• How to complete this task
For the material below, output exactly the span from the line with "Click the Voice Isolator icon" to the line with "Where should I click to: Expand", including both, and nothing besides.

• Provided information
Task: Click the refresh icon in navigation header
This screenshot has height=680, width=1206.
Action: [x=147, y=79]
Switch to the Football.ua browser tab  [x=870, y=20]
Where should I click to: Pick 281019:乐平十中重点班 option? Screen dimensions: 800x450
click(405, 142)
---
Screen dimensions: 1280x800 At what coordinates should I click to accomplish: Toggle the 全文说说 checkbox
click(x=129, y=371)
...
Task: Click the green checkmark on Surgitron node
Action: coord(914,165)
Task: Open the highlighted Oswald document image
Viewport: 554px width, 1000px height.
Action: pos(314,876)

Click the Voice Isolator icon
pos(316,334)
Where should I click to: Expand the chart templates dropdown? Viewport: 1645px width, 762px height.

• Expected answer
Click the Voice Isolator icon
pos(316,334)
Where should I click to: Expand the chart templates dropdown? Viewport: 1645px width, 762px height.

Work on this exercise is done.